As I have written in an earlier editorial, scientific articles are stored and accessed by people, readers, and researchers in several ways.1 The most popular article repositories in the United States are the Websites of individual scientific journals (eg, www.ajnr.org) or the government-sponsored PubMed. Universities such as Harvard are creating repositories of their own, too. Investigators strive to maximize access to their work because funding and salaries are dependent on its impact. Recently, a different way to archive one's work has become available (and encouraged by some institutions): self-archiving.2
Self-archiving Websites are open access (OA), self-administered, and may contain any type of publications: from prepublished to peer-reviewed articles with URLs (uniform resource locators) and DOIs (digital object identifiers). The idea of these self-archives is that they supplement the expensive access offered by commercial publishers. Self-archives are not intended to take the place of peer-reviewed repositories, though there is evidence that OA articles are quoted anywhere from 25% to 250% more than non-OA publications.2 The Registry of Open Access Registries (ROAR; www.roar.eprints.org) lists 228 sites in the United States; 110 in the United Kingdom; and lesser numbers in Germany, Brazil, Japan, Canada, and France. The ROAR Website allows searches by countries, content type, system software, and name. To build an independent electronic self-archive, a software program is needed and one can be found, free, on the Web (www.eprints.org). This program allows for incorporation of literature, scientific data, and multimedia into individual Websites and contains other powerful features such as the ability to interface with reference managers, Google Scholar, Web 2.0, and RSS (Really Simple Syndication) feeds. Two universities (Cornell and Southampton) contributed with the International Digital Libraries Research Program to fund OpCit (the Open Citation Project; http://opcit.eprints/org). Together, they developed Citebase search, a utility that searches OA sources and is thought to be better than Google Scholar. OpCit also developed other tools including user interfaces of archives (GNU Eprints), a cited papers locator (Paracite), and user-based evaluations of OA sites.

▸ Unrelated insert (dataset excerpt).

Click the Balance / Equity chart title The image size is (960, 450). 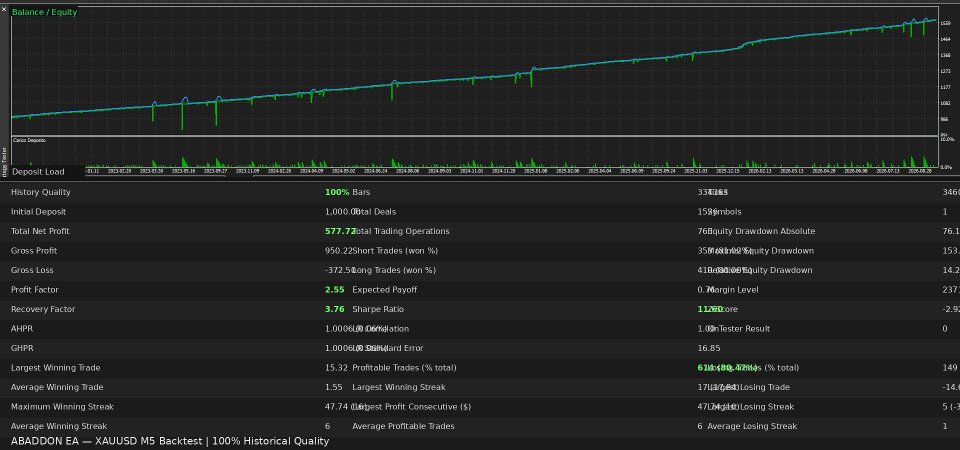coord(45,12)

Are individual article repositories of equal quality to those offered by peer-reviewed publications? The answer is no. Less than 60% of authors replace prepublished articles with their peer-reviewed equivalents.3 Some prepublished articles are only updated by accepted abstracts on these Websites, leaving the rest of the articles without formal support. What is true is that as time goes by, incremental and cumulative numbers of prepublished papers have their journal reference entries added, and that approximately 34% of articles initially loaded into OA sites have been peer reviewed.4 The number of hits a paper receives (ie, the number of times someone looks at it) is proportional to the number of deposits, meaning that papers found in more than 1 repository will be accessed and cited more often.5 The number of citations an OA paper receives is maximal during the first 3 years that follow its appearance, and most citations are received by papers that have been published in prestigious journals, stressing the importance of peer review.6 Regardless of authors’ impact factors, all authors prefer to cite articles with a high, rather than a low, impact factor.7 ArXiv is an OA on-line repository that contains nearly a half million e-prints in physics, mathematics, computer science, quantitative biology, and statistics (http://arxiv.org). Most authors who use this service deposit their prepublished papers there as long as they believe that these are of high quality. The effects of limiting OA for 6 to 12 months (as the American Journal of Neuroradiology [AJNR] does) have not been determined. If one looks at the papers deposited in arXiv, it is true that once the authors are permitted to post them there, the number of citations they receive increases.
Despite all of these apparent advantages, only 15% of researchers self-archive in Web-based OA initiatives.8 The major US institutions to offer OA include Case Western Reserve University, Cornell University, the University of California, the University of Kansas, the National Institutes of Science, Howard Hughes Medical Institute, and Harvard University. As we migrate into OA systems, university and promotion committees will grow less dependent on the impact factor and will have to learn to use other metrics including download counts, citation growth, and decay rates, which are more difficult to understand and compare. Citebase search, which I have mentioned earlier, is an upcoming device that may provide useful information regarding these metrics (http://citebase.eprints.org).
I do not know of any neuroradiologists who have their own article repository. With our busy clinical practices and administrative responsibilities, I am not sure that many of us are in a position to create and maintain such an endeavor. I believe that AJNR on-line is an excellent repository of articles as its statistics for 2007 show: nearly 400,000 hits to our Website homepage, nearly a half million searches, and 3.5 million articles viewed! As a journal and a scientific society, we will be obligated to look at innovative financial models that will allow us to become better aligned with the OA movement. Meanwhile, our contributing authors can be assured that their articles are getting a wide audience, and our readers can be assured that they are reading high-quality, peer-reviewed literature.